We’re All Pioneers Now: Skills for the Unchartered Landscape of the 21st-Century Church

We’re All Pioneers Now: Skills for the Unchartered Landscape of the 21st-Century Church

They triumphed . . . by the blood of the Lamb and by the word of their testimony.
(Revelation 12:11)

[Our] basic frameworks were formed by the socio-cultural paradigms coming primarily from the social sciences, psychology, and the business world. . . . [We] have all been formed, whether in church or seminary or other social structures to be blind to God’s agency. . . . [What we need are] leaders whose imagination and practices are shaped far less by the existent models of human agency and far more by discerning the ways in which God is present as agent in the process of calling into being the kingdom. . . . God is active [and] we are invited to participate, to join with God. (Branson and Roxburgh)

Outside my window there’s a man treating for termites. He’s whistling. I’m envious. I imagine that whistling while working is possible when you know what you’re doing. I’ve rarely felt that way in ministry. A termite guy is given tools, chemicals, and a uniform, and he appears to be good to go. The tools I’ve been given as a Christian leader often no longer apply to my work.

There was a time when the role of church leader was a pretty stable one, when the shape of a congregation or worship service felt preset. There was a time when the textbooks that Christian leaders read in seminary still were pretty applicable by the time they retired. After all, we’re part of an ancient tradition, interpreting a timeless text. Traditionally, this vocational calling to local church leadership has attracted the settlers among us, the personalities who love history, who know how to plant themselves in a place and invest for a long time. If we’d wanted constant change and adventure, we might have instead become traveling evangelists or cross-cultural missionaries.

Now, whether or not we like it, we’re all pioneers. And it doesn’t look like things are going to stabilise any time soon.
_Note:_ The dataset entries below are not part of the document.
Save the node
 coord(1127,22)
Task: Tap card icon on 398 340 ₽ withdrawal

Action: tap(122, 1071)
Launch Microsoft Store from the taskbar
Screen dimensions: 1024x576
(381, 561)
In our post-Christian world, shaped by climate crisis and technology, disrupted by pandemic and war, very little is stable, including the shape of ministry. Pain, confusion, and exhaustion are constant themes in ministry conversations as Christian leaders burn out and walk away from ministry or from faith entirely.

For years we’ve prayed for change; but this is too much at once. It feels like God has thrown us into the deep end. But by God’s grace, this opportunity to swim in chaotic waters can become our invitation to learn the very skill we most need in this moment. The desperation of this current disruption holds the potential to teach us the very posture the world most needs to see from us—actual dependence on the power of a transcendent God.

We’ve prayed for change; but this is too much. The desperation of this current disruption holds the potential to teach us the very posture the world most needs to see from us—actual dependence on the power of a transcendent God.

As we find ourselves suddenly working on the frontier, I find great courage in stories from the global church in places where Christians have long had to be pioneers. One such example is in Iran, where the church has been exploding in growth, largely with no buildings, resources, or denominational structure exercising overt influence. Predominantly, lay leaders—who are majority women—spread the gospel organically by sharing their own testimonies. In places that are not open to overt Christian evangelism (which could increasingly describe Western cultures across the globe), the Disciple Making Movements (DMM) model of ministry is bringing true change.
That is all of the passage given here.